From the article:
"The fact that he is now president of the United States presents an additional ideological problem for children’s book publishers. Not only must they find a way around the fact that their subject is a racist, sexist, ethnocentric, McCarthyite, lying con man, but also that nearly half the country’s voters knew all this and picked him anyway."
"To be honest about Trump is to be honest about America, and right now, that is just not the kind of thing children’s publishers are set up to do. It’s not even the kind of thing The New York Times or The Washington Post is set up to do — at least not without blaming “both sides” for whatever crime against democracy, decency or common sense Trump has most recently committed. Joana Costa Knufinke, group editor for nonfiction books in Scholastic’s library publishing division, uses this time-honored excuse when she explains to Rosman, “We make an effort to show both points of view.”"
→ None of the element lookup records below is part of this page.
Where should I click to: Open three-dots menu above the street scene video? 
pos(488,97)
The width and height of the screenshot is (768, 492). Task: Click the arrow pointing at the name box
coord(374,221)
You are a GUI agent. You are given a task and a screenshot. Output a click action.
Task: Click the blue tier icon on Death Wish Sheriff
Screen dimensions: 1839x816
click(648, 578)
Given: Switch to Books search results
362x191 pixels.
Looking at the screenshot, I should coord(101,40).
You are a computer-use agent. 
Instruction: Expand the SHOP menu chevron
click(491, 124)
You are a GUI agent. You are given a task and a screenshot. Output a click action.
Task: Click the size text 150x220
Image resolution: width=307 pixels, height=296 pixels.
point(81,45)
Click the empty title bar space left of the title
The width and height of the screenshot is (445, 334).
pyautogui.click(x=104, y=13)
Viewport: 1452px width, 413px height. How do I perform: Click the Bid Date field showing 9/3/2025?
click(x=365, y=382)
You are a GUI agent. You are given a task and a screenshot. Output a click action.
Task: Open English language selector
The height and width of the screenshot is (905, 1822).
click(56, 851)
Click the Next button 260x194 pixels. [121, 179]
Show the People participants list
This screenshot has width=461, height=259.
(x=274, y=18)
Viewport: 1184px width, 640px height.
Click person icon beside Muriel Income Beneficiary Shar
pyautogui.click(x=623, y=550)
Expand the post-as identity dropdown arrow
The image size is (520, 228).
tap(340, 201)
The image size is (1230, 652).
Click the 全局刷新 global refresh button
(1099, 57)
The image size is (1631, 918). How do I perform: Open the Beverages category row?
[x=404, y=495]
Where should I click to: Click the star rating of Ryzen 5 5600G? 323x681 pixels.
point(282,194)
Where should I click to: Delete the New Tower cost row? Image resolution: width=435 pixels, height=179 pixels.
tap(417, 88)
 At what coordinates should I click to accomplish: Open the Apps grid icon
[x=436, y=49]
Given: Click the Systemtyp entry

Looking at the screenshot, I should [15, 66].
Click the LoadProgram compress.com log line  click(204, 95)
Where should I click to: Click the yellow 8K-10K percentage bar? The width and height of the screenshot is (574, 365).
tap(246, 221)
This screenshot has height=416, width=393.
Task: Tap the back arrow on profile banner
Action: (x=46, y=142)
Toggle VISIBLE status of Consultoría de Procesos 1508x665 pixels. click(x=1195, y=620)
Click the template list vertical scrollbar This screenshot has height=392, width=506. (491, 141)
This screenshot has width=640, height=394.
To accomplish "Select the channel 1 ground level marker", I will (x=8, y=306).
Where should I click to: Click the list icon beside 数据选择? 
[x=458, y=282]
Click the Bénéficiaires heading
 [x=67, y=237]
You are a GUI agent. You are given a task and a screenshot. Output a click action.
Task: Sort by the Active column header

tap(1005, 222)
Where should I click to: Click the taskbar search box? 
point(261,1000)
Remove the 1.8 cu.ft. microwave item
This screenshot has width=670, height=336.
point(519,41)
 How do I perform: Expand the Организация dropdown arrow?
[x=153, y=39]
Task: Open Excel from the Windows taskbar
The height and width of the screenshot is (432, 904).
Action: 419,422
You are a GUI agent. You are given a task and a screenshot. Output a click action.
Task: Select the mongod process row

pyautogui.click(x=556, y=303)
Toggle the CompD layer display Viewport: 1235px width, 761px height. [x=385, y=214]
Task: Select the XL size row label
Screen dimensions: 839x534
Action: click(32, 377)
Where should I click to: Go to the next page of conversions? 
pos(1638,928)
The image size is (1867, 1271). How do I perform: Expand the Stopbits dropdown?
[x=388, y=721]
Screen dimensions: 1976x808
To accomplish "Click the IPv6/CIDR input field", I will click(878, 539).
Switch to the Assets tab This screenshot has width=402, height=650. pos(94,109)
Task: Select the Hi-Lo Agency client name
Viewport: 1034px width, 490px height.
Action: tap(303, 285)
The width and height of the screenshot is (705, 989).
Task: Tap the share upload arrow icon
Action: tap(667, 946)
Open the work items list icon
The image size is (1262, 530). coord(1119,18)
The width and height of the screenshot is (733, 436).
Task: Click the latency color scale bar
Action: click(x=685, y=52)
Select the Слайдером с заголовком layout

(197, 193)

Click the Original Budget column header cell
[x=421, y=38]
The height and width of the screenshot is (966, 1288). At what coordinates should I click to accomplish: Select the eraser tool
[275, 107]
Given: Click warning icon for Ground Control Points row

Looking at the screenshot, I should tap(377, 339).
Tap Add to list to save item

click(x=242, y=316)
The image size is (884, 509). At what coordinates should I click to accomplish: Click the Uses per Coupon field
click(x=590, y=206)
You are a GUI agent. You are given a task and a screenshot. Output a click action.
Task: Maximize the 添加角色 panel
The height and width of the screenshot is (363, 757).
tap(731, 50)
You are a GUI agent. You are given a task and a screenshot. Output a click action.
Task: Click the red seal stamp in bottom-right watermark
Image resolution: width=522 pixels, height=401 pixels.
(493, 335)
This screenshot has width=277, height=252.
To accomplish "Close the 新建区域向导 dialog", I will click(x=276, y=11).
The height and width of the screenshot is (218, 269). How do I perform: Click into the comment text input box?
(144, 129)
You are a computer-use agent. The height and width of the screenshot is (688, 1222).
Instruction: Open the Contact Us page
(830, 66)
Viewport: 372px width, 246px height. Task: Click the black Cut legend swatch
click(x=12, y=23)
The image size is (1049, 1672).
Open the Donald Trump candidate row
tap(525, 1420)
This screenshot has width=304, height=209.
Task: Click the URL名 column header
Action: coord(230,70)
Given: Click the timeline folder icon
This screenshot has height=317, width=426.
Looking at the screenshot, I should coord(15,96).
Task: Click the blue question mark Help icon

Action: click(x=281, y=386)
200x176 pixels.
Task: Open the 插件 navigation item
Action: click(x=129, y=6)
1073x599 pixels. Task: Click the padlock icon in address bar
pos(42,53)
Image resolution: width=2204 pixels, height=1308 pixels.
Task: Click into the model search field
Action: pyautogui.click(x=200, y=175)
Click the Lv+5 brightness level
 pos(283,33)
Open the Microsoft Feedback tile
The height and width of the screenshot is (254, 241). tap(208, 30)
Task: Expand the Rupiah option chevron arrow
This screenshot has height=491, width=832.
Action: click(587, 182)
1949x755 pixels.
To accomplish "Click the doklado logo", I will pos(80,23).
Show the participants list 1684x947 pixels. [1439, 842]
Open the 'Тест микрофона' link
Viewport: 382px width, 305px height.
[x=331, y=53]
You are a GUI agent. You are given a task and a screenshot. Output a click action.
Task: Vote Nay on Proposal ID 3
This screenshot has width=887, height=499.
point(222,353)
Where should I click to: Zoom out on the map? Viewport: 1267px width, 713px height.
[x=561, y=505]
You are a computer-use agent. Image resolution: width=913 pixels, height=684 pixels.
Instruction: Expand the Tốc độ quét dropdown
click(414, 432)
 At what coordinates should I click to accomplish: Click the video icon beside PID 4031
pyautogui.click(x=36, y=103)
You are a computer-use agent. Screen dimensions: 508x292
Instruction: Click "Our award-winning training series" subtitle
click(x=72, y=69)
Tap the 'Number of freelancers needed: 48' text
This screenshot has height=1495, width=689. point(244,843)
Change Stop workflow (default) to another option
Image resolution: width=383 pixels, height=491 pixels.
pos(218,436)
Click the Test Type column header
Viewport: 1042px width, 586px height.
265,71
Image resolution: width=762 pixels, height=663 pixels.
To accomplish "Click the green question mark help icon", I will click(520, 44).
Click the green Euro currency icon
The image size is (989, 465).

"The challenge regarding Trump, however, is not that he has flaws, as men and all presidents do. The problem is that he is all flaws and that it was these flaws that got him elected president. Without those flaws — the racism, sexism, jingoism, dishonesty, incompetence, ignorance and belligerence — there is nothing left to say about Trump… except perhaps to make fun of his hair. This puts the nice people in the children’s book business in the uncomfortable position of either ignoring the new president or running interference of his destructive qualities and teaching our children to, at best, ignore them, or at worst, emulate them."
"Once they are old enough to learn what kind of man he really is, they can then explore the more important and more difficult question: What kind of country are we to allow him to become our president?"